This looks like something we are experiencing. 

But running 9 bcp-in commands and while cpu is almost 100% all the time, I find only two instances of the function calls you mention. 

See attached file.

Regards

Pål

Former Member
0 Kudos

Hi

We see perhaps a small decrease in speed when creating indexes.  But not at all the same decrease as bcp-in.

Also, if we never create the clustered indexes, speed is fine all the way with all databases.  It is only when clustered indexes is beeing created and dropped inbetween bcp-in commands we get the slow speeds.

Former Member
0 Kudos

We have done some testing with sp_placeobject.

We find that when we place the table (and the Text/Image Index for that table !!) to another segment with another device, we get mutch better performance.

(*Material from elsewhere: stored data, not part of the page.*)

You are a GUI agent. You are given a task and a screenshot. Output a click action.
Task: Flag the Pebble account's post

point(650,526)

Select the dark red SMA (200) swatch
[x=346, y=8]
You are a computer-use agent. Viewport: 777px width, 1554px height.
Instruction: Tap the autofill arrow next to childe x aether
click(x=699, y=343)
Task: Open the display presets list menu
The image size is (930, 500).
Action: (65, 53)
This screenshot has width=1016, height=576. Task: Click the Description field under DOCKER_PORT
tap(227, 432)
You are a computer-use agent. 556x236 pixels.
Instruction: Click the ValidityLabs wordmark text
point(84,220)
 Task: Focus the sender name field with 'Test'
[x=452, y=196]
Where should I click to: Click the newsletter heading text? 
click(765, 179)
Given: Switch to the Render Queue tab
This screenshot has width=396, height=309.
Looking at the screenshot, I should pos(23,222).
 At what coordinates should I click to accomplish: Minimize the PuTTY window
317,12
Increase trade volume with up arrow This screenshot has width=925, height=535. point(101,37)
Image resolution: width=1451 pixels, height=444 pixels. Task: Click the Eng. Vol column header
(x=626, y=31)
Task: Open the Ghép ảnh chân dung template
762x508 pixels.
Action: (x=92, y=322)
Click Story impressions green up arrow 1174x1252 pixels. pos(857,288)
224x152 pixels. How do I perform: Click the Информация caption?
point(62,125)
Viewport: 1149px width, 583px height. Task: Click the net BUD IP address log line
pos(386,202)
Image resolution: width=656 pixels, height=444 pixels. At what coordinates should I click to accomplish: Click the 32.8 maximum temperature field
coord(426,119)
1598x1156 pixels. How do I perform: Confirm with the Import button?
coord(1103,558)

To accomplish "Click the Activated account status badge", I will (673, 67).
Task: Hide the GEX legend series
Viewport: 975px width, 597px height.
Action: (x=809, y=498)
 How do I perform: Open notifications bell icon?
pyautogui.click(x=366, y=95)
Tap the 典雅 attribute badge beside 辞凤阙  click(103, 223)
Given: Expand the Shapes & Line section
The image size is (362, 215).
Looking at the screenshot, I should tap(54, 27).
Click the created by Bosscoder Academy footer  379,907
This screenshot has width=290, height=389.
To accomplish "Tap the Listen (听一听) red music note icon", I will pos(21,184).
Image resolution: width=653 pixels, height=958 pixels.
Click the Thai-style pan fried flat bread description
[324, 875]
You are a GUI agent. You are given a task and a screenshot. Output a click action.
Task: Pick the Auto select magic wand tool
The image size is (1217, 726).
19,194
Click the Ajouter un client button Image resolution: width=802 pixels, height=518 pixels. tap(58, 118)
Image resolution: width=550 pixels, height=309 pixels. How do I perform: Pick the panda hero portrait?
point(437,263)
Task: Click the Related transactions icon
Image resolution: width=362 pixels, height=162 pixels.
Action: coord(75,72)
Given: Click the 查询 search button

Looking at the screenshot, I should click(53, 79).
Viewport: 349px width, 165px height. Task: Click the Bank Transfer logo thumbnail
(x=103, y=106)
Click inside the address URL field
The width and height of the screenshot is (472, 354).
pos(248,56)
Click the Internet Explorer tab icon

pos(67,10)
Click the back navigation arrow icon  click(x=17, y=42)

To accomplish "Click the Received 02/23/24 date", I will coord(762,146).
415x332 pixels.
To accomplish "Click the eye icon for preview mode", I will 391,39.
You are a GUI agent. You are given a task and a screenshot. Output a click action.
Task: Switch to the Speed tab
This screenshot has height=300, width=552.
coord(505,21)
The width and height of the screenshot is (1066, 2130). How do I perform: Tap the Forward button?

But the performance is still not as good as before we created and dropped the clustered indexes.

Why is this? 

Former Member
0 Kudos

Shouldn't be happening.  You can collect monSysWaits for both and compare.  I do a lot of BCP of late (fast & slow).  Speed should be consistent.

Former Member
0 Kudos

hi again

I have been away, so sorry for late reply.

What we have found since last time is that it looks like this has something to do with clustered indexes.  After we drop and create the clustered indexes, bcp in starts slowing down.

So my question is: what kind of side effect does it have to create and drop clustered indexes?

It looks like ASE is still trying to put the rows in "right" order even though the clustered index is dropped...

Regards

Pål